Lebanese security forces stormed a unit of the country’s largest prison on Monday where Islamist militants are detained, security sources said, as authorities searched for those responsible for a double suicide attack at the weekend.
Inmates torched mattresses to protest the move, the sources said, but there were no injuries. The sources said the police were searching for “forbidden items” at Building B in Roumieh prison, where Islamist militants are held.
Roumieh was originally built to hold about 1,500 inmates, but is now crammed with about 3,700.
The prisoners are able to communicate outside with mobile phones and security sources have said some are still involved in attacks against the state.
Television footage showed police entering and searching prisoners’ rooms and smoke rising from the prison.
A double suicide attack on Saturday killed eight people at a cafe in the Lebanese city of Tripoli. It was claimed by the al Qaeda-linked Nusra Front, members of which live in Roumieh prison, where Islamist militants are held.
Protest against the raid
Families and supporters of the Islamist detainees protested in Lebanon’s north and south Monday against a security raid on Roumieh Prison earlier in the day.
“Our sons are being killed in Roumieh Prison, where are you, O Muslims?!” read a banner held by one of the protesters in Abdel-Hamid Karami Square in Tripoli, north Lebanon.
In the southern city of Sidon, masked gunmen cut off roads leading to two neighborhoods inside the Palestinian refugee camp of Ain al-Hilweh.
The Islamist gunmen, who are led by Palestinian commander Haitham al-Shaabi, fanned out across the streets, blocking access to al-Tawarek and Taamir neighborhoods, after they had received information that a Palestinian prisoner who hails from Ain al-Hilweh had been wounded in the raid in Roumieh, the sources said.

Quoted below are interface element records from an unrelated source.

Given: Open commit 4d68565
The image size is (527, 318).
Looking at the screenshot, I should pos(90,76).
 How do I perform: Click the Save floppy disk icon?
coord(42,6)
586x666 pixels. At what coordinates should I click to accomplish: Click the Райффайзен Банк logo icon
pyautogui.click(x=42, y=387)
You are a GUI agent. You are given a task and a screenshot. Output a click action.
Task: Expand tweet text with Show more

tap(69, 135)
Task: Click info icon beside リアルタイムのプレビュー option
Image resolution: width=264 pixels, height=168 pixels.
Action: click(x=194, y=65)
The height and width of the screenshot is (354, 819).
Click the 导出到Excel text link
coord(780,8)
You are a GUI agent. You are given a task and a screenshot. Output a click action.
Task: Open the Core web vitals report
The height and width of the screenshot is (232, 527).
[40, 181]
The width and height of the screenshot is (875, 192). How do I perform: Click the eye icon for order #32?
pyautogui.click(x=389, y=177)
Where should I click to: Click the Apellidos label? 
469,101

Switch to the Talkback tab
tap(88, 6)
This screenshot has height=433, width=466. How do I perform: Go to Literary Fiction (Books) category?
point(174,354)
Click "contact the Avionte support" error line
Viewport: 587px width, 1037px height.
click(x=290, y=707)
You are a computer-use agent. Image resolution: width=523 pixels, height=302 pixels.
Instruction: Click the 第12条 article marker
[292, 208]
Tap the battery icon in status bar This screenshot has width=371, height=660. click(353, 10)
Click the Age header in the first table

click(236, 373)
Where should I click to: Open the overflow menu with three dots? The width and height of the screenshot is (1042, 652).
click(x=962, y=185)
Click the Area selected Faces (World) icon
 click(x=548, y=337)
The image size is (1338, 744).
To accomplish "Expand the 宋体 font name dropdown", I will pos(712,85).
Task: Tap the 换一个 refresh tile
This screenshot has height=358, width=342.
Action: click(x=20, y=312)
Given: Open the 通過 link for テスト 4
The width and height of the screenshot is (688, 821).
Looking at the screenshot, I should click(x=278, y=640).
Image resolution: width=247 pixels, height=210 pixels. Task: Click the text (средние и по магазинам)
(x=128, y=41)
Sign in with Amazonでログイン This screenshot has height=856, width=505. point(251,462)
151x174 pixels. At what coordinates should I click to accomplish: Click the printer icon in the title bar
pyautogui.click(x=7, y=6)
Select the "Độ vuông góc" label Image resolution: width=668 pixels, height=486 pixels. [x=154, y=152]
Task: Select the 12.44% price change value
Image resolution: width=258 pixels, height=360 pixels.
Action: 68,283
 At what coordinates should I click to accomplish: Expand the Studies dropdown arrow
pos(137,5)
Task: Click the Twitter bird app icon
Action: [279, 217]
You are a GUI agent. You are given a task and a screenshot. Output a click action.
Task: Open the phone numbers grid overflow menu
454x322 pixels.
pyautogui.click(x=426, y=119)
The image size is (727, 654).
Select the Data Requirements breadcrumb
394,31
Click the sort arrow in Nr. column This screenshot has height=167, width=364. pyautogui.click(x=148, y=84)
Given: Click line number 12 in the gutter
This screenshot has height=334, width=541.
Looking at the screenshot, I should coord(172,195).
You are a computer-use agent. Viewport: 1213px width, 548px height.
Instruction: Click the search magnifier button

However, the ISF said in a statement that no prisoners were wounded during the operation.
Lebanese Army troops posted at the entrances of the sprawling camp, the largest of Lebanon’s 12 Palestinian refugee camps, stepped up security measures in anticipation of possible escalation, thoroughly checking cars and the identity of motorists entering and leaving the settlement.
In parallel, members of Al-Fouhoud (Arabic for panthers), an elite police force, were deployed near the Justice Palace in Sidon.
The sources said similar precautionary security measures were taken around the serail in the town of Jezzine in south Lebanon, which houses a prison where a large number of followers of fugitive Salafi preacher Ahmad al-Assir, are detained.
The morning crackdown in Roumieh came in the aftermath of information that some of the prisoners were connected to the weekend’s twin suicide attacks that targeted a cafe in Tripoli’s majority Alawite neighborhood of Jabal Mohsen, killing 9 and wounding more than 30.
Nusra Front threatens
The Islamist inmates at the Roumieh prison were arrested in 2007 on charges of fighting or aiding the Fatah al-Islam fighters in the Palestinian Refugee camp of Nahr al-Bared that lies near the northern coastal city of Tripoli.
The al-Qaida-linked al-Nusra Front said via its account on Twitter on Monday “due to the deterioration of the security situation in Lebanon you will hear of surprises concerning the fate of the prisoners of war who are in our captivity.” A possible reference to the 25 Lebanese servicemen being held by Al Nusra and ISIS.
The group pointed out that “the government’s inconsiderate act is provocative,” wondering if it “aims at compelling us to begin executing the servicemen.”
It addressed the families of abducted soldiers and policemen, asking if the group “is being demanded to execute their sons.”
“Don’t blame us if we change our manner with the servicemen.”